Closed vnicolici closed 3 years ago
Dear @vnicolici, thanks for bringing this to my attention. I hesitate to comment further without looking into the numbers for Romania more closely. I hope, as you do, that the mismatch between official and excess deaths is smaller this time around and the estimates correct, but appreciate your concern. I think this might be resolved as more data comes in -- right now, the model might be responding in part to an apparent drop in cases in recent days (that may very well be illusory). Generally, the most recent days are among the hardest to predict. For instance, the most recent testing data is from September 21st, quite some time ago, and that is an important predictor -- in its absence, the model will be tend to be more conservative, I would think (and Romania's predicted death rate is as-is very high).
The delays in reporting is certainly a real problem - this is part of what this estimation problem so difficult generally (as this happens in other countries too). In principle, the models should adapt accordingly - optimizing their objective even with such noisy data - but they won't be right in every instance. In this case, dropping a few months of data would probably not make any difference, I suspect, as the model would not place much weight on these in any event (it is trained on all countries).
All that said, I will see if there is anything particularly off about Romania's data/prediction.
Hi again @vnicolici -- appears this issue was due to some incompleteness in the most recent data for Romania -- estimates are now that this wave has surpassed that of November 2020 (which was before vaccinations began in the country). Of course, there is still quite a bit of uncertainty, especially for the most recent days. What I will do is however close this issue, if you don't mind, as estimates appear reasonable. Feel free to reopen this at any time if you can think of any way to improve on the estimates, or still think they are unlikely to be correct. Also reopen/open a new issue if you can think of a way to improve these estimates.
Just letting you know that I am once again looking into this -- my suspicion is some issue in the incoming data to calculate distance-weighted averages
Some ACM data for September came out for Romania and is now available on https://github.com/akarlinsky/world_mortality. Looks like this time the peak COVID deaths won't be so heavily undercounted (hopefully) as they were in the previous two waves, but it's gonna be about a month before we have October data.
While I understand that this is just an estimation, the recent numbers for Romania, for the current wave, seem far from reality.
Historically, over the entire pandemic, the excess deaths in Romania have been on average about 2-3 times higher than the officially reported COVID deaths at the peak of the waves.
Here in Romania we are right now at the peak of the worst wave yet, according to official numbers, but your estimations for excess deaths in this wave don't multiply the official COVID deaths by a similar factor of 2 to 3. Even the worst case estimate is just slightly over the official numbers.

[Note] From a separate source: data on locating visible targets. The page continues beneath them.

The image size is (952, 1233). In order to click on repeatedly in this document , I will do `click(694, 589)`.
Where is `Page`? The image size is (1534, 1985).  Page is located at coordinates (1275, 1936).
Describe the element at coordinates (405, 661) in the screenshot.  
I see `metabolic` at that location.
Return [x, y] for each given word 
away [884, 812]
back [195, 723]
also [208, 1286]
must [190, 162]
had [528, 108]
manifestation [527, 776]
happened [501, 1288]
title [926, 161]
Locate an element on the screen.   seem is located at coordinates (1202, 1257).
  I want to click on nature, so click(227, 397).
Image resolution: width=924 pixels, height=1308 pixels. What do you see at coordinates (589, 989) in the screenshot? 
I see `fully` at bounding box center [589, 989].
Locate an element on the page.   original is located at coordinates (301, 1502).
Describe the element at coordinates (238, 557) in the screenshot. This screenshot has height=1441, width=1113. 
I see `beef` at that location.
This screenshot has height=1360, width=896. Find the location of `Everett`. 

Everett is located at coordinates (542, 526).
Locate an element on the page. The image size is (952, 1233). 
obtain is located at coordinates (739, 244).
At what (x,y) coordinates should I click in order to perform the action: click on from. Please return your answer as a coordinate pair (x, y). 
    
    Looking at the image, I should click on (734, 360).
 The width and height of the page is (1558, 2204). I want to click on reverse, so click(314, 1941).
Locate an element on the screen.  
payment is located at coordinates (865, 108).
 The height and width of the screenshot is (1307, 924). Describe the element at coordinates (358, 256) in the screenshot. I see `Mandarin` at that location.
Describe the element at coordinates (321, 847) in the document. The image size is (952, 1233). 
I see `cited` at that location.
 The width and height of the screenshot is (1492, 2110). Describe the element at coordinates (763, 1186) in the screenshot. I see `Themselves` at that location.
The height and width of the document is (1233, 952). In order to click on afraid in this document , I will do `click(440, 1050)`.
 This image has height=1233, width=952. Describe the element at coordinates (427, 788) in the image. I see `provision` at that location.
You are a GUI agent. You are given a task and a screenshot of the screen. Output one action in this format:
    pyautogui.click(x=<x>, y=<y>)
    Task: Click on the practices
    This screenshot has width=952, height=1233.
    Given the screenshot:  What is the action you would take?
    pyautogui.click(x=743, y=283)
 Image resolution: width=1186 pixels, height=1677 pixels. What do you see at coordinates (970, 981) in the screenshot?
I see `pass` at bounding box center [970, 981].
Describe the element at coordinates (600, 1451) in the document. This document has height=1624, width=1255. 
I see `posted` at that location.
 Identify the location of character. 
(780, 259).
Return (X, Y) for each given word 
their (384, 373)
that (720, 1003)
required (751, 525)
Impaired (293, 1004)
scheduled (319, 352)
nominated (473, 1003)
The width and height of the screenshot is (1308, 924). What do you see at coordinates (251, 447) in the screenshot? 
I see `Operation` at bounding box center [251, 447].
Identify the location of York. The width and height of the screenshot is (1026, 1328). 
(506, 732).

While, as a Romanian, I hope the numbers are indeed that low, I find that very unlikely.
For example, the official numbers for the last 7 days have been 2.156 deaths per 100.000 per day in Romania, on average. Your estimation for daily deaths, shown on The Economist page when you hover over Romania, is now between 0.93 and 2.4. That doesn't seem to make any sense. Especially the lower estimate, which is more than 2 times under the official numbers, is clearly wrong.
I think what breaks your model is that in Romania many COVID deaths from late 2020 and early 2021 were reported officially very late, in June and July 2021, after it was discovered they were missed in previous daily reports by the authorities. The data you use probably doesn't differentiate between deaths that actually happened in June and July 2021, and those reported in June and July 2021 from earlier in the pandemic.
So, for the summer of 2021, the number of excess deaths in Romania was much lower than the number of reported COVID deaths, because the most of the reported COVID deaths were actually from late 2020 and early 2021. I think that's why your model is "reluctant" to estimate a larger number of excess deaths for the present, and for the last few months in general.
In those two months, June and July 2021, the daily official reports did actually mention how many of the newly reported deaths were recent, and how many were deaths from past months. They even grouped the new deaths by the month of occurence in the daily reports. But I'm guessing the data source you use just added both recent and older deaths together, by reporting day, ignoring that most of them were from the past, not from June and July, which caused this problem.
Taking that into account, you should probably ignore the statistics for June and July 2021 when computing the model for Romania, since most of those reported deaths happened a long time in the past. Not sure if that's practical or not, but it seems to be the simplest solution to this problem.
Alternatively, if you need it, I could try to aggregate the information from the official daily death reports in those 2 months in a more detailed form, with counts grouped by month of actual occurence instead of a single number for each day, but not sure if it's worth it.